**SÉLECTION**:
================
L’équipe de recherche pilotée par Olivier Las Vergnas : Frédérique Bros, Pierre André Caron, Julian Alvarez, Nacira Ait-Abdesselam, Annie Jézégou, Gilles Leclercq, Marie-Christine Vermelle, Marie Verspieren.
Notre expertise sur l'identification et la valorisation des compétences s'est développée avec la montée en visibilité qu'a connu la notion de compétence elle-même. Sensibles à l'évaluation de nos résultats, nous associons systématiquement de la mesure des acquis issus des actions menées. L'exigence affichée de l'Union Européenne pour une valorisation en bonne et due forme des résultats obtenus par les projets qu'elle finançait nous a poussés à investir cette problématique de manière plus approfondie.
Agissant dans le champ de l'éducation non formelle, nous nous sommes logiquement intéressés à la notion de compétence tant elle semblait adaptée à décrire des acquis que nous constations par et dans l'action en train de se faire.
================
**MATÉRIEL SOURCE**:
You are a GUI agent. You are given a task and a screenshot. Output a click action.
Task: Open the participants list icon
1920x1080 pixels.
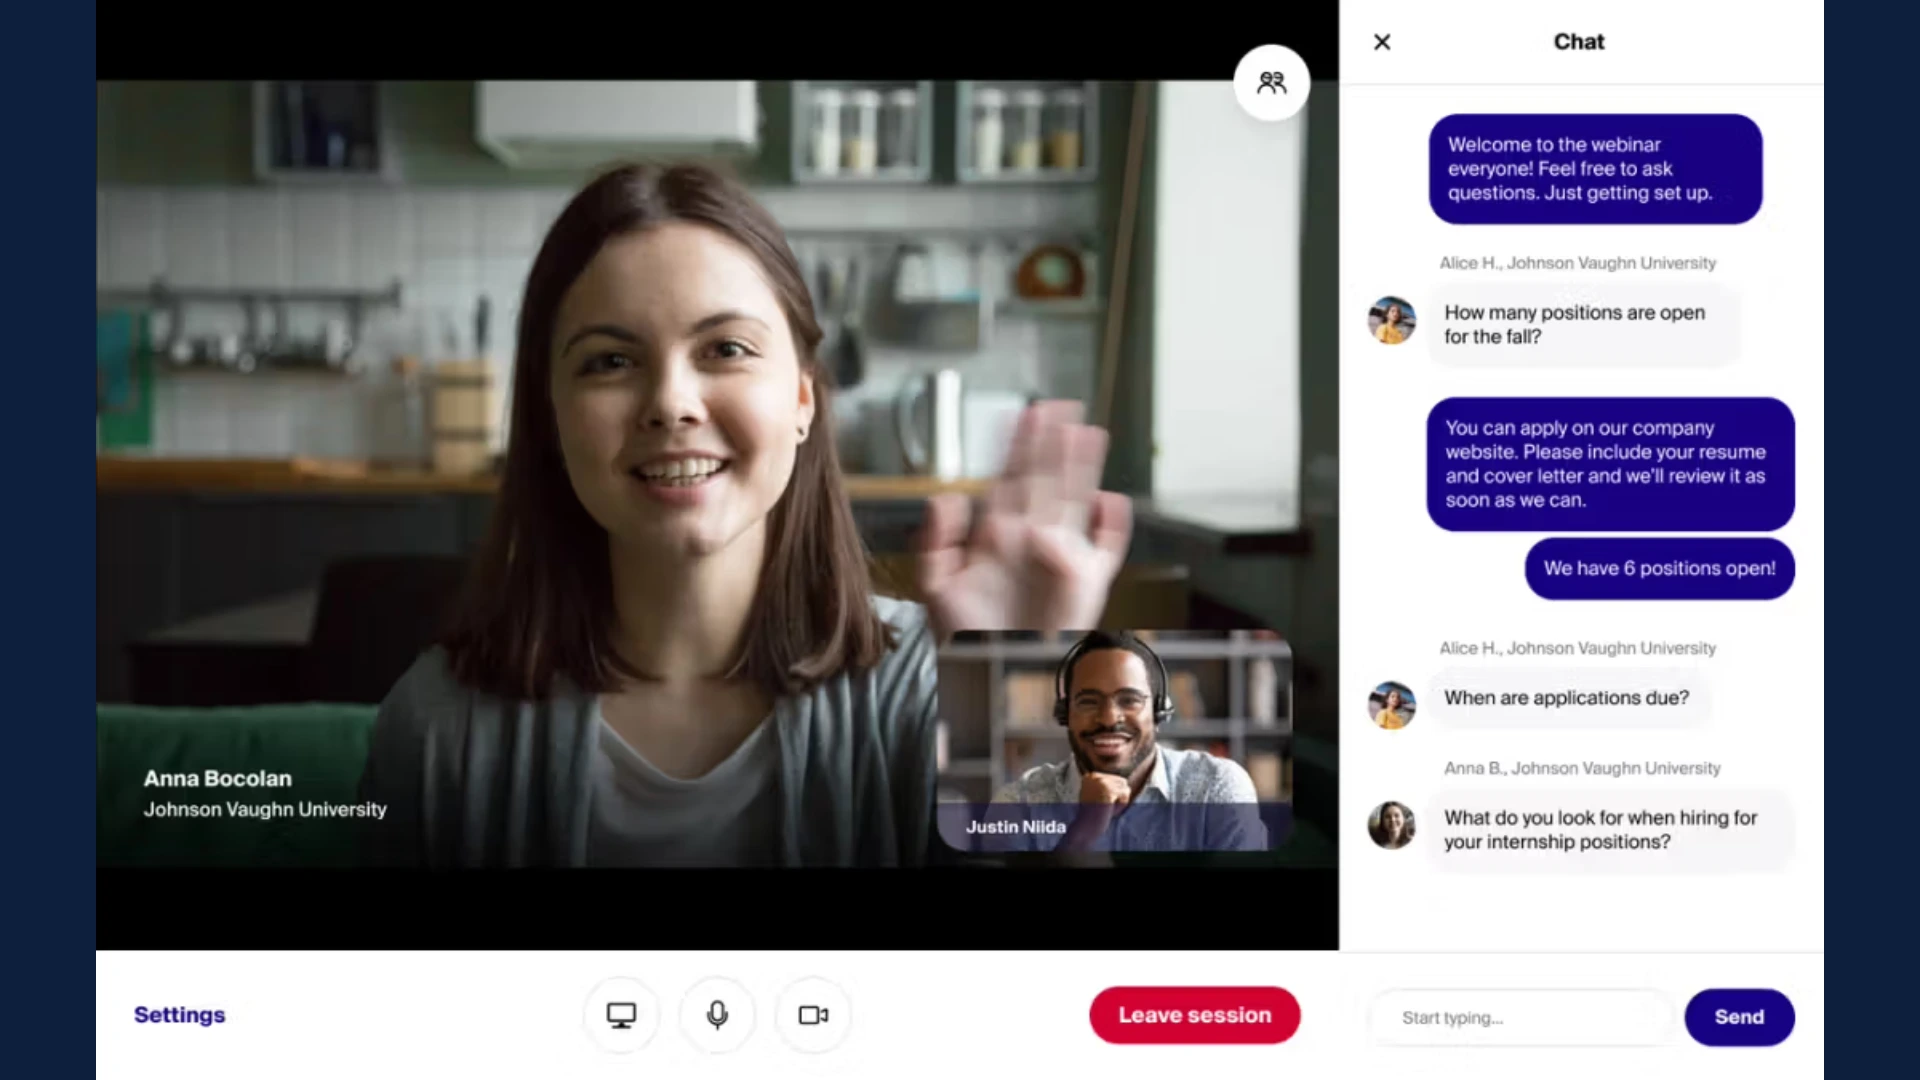(1271, 82)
================
**TÂCHE COURTE**: Indiquez, s'il vous plaît, qui pilote l'équipe de recherche d'après la sélection. Le matériel ci-dessus n'est pas nécessaire.

**SOLUTION COMPLÈTE**: Olivier Las Vergnas pilote l'équipe de recherche.